La maternelle (Jean Benoît-Lévy & Marie Epstein, 1933)

Une jeune femme de bonne famille abandonnée par son fiancé devient dame de service dans une école maternelle.

La maternelle fut un immense succès critique en son temps. Son auteur, Jean Benoît-Lévy, avait une haute idée sociale du cinéma et allait plus tard occuper un poste important à l’UNESCO. Il adaptait ici un roman de Léon Frapié lauréat du prix Goncourt 1904. Marie Epstein, soeur de Jean, fut sa collaboratrice attitrée. La maternelle capitalise beaucoup sur les bêtises de gamins quasiment saisis sur le vif qui provoquent l’attendrissement et l’amusement du spectateur. Il y a ainsi une dimension documentaire qui anticipe celle de Etre et avoir. Mais le film ne se limite pas à ça. Même s’ils appuient parfois un peu lourdement le sens d’une situation, les auteurs sont guidés par ces qualités rares que sont le tact et la droiture, qualités qui  leur permettent de traiter sans faute de goût ni pusillanimité un matériau délicat qui contient son lot de cruautés.

Voir le sérieux radical avec lequel est présenté le désespoir de l’enfant. Voir l’élégance de l’ellipse qui enchaîne les deux premières séquences. Voir la parfaite séquence de l’abandon où la mise en scène se charge de ne pas enfoncer la mère. La coexistence de la tendresse, du pathos et de la légèreté des jeux enfantins est rendue harmonieuse par la sensibilité des cinéastes et par la rapidité du rythme des images. Reste Madeleine Renaud: son jeu plein de sensiblerie détonne d’avec la sobriété du reste de la distribution (ainsi Alice Tissot qui atténue considérablement la dureté de la directrice) et pourra paraître désuet. Mais son personnage est le plus meurtri d’entre tous les adultes du film.

Don Quichotte (G. W. Pabst, 1933)

Un vieil hidalgo qui a lu beaucoup de romans de chevalerie s’en va défendre la veuve et l’orphelin.

Condenser un bon millier de pages en un film d’à peine une heure demandait évidemment à l’adaptateur de supprimer beaucoup d’épisodes du fabuleux roman de Cervantès.
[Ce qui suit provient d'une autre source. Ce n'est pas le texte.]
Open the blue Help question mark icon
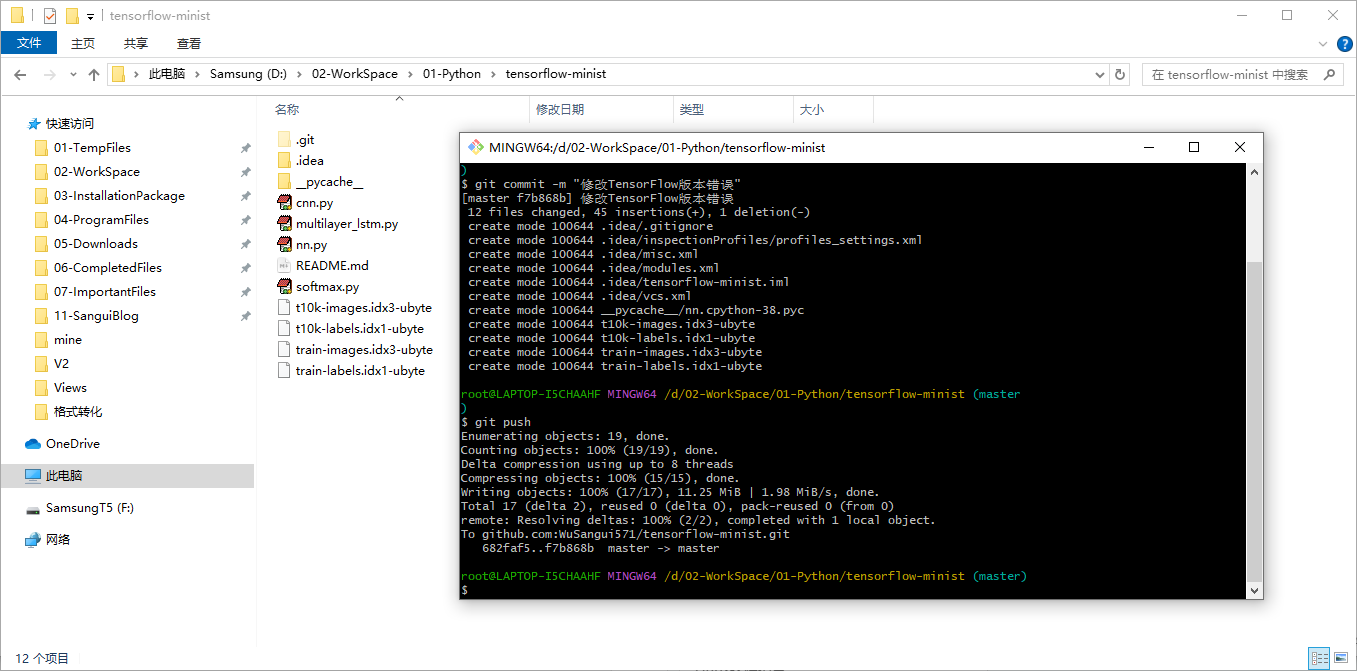The height and width of the screenshot is (671, 1357). 1344,43
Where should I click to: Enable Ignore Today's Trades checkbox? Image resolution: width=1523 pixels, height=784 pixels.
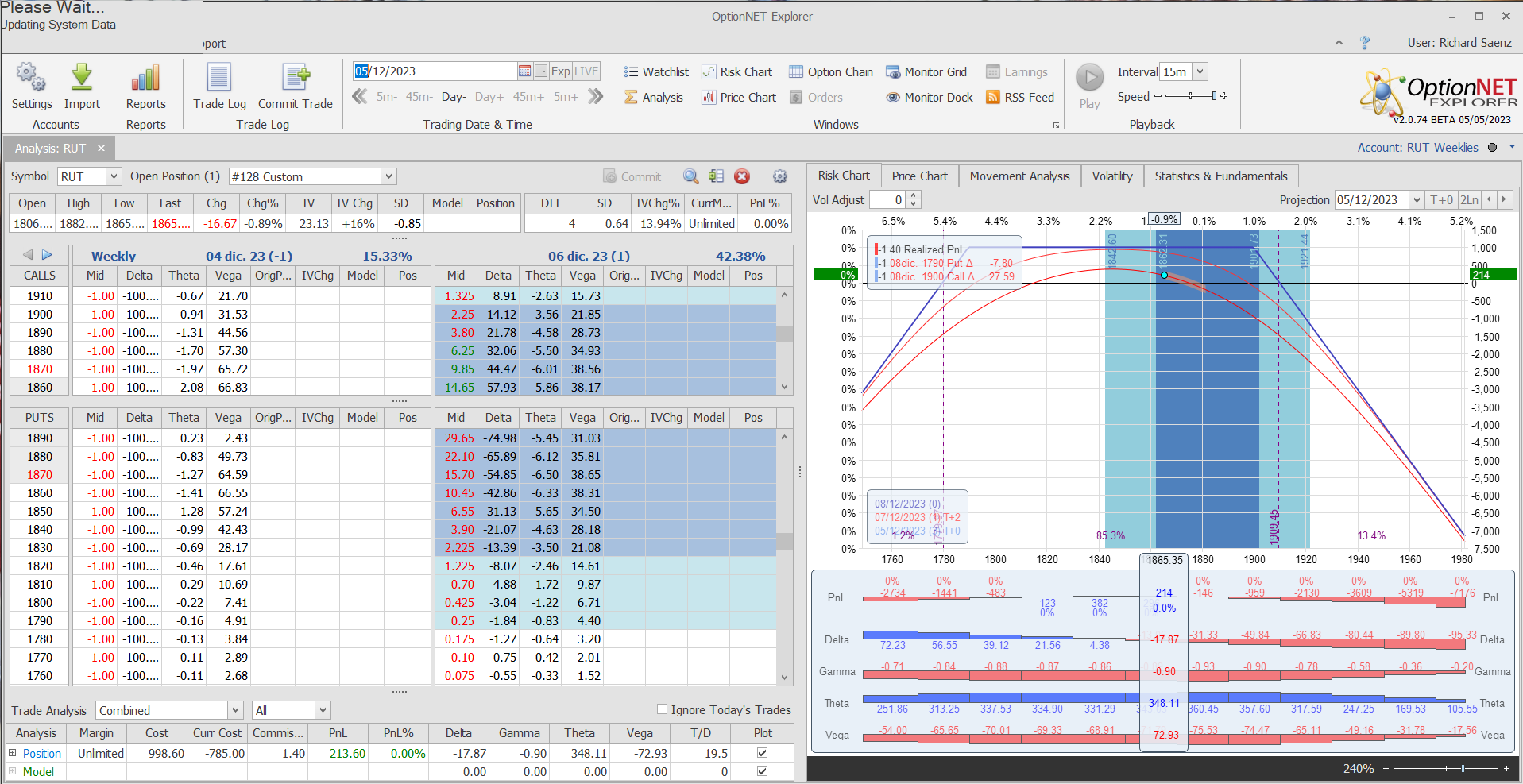point(662,709)
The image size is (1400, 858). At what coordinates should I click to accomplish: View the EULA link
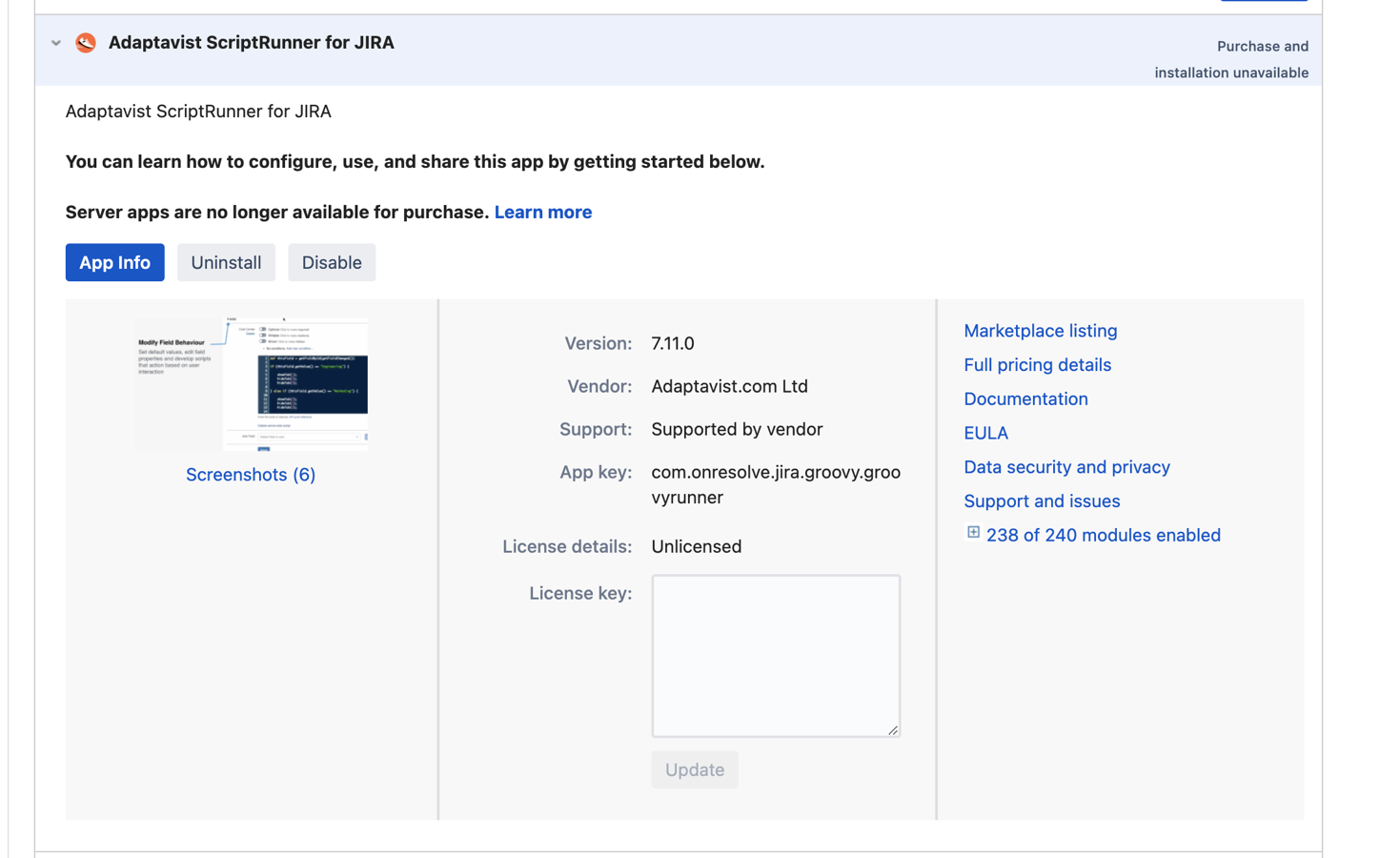[x=985, y=434]

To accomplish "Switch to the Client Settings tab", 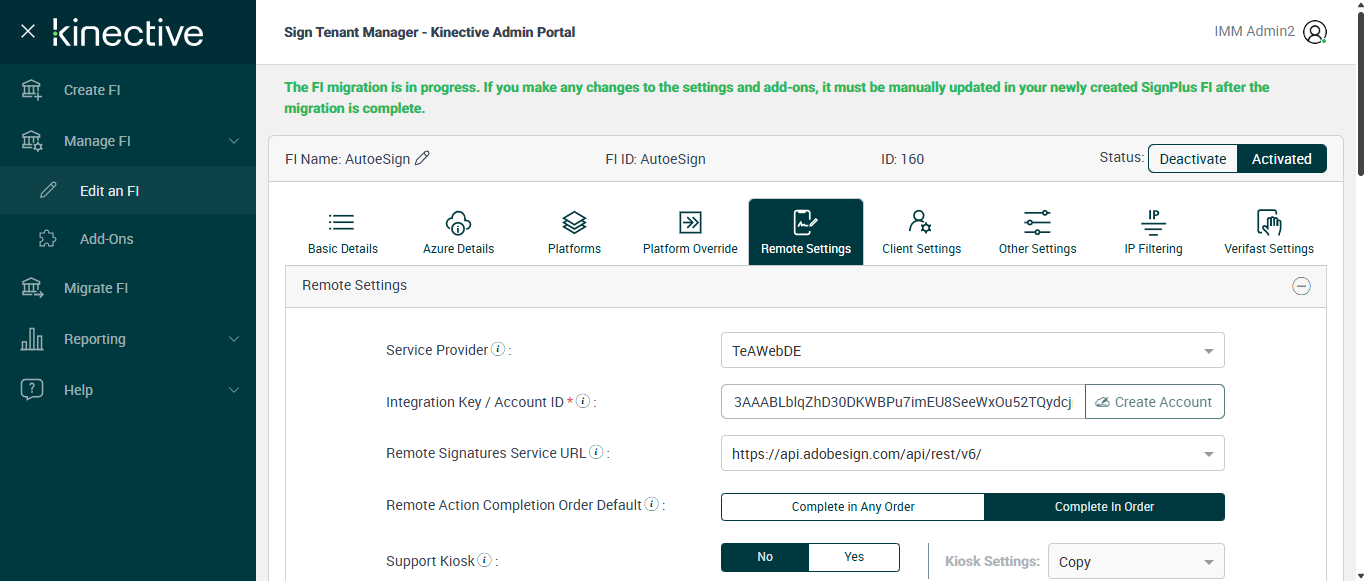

Paul Morand, scénariste de luxe, ne s’est visiblement pas montré assez drastique dans cette tâche. Il y a trop de péripéties compte tenu du métrage final. Le film ne prend pas le temps d’exposer les différentes situations, de les dramatiser, bref de mettre en scène ce qu’il raconte. D’où l’impression pour le spectateur d’être en face d’une succession d’images sans enjeu qu’il regarde avec un détachement complet. Dans ces conditions, difficile également de faire exister les personnages. Sancho Pança, si beau et si plein d’humanité dans le roman, est interprété par un Dorville pour le moins peu crédible. Don Quichotte a tout de même inspiré à Pabst une poignée de plans beaux et expressifs.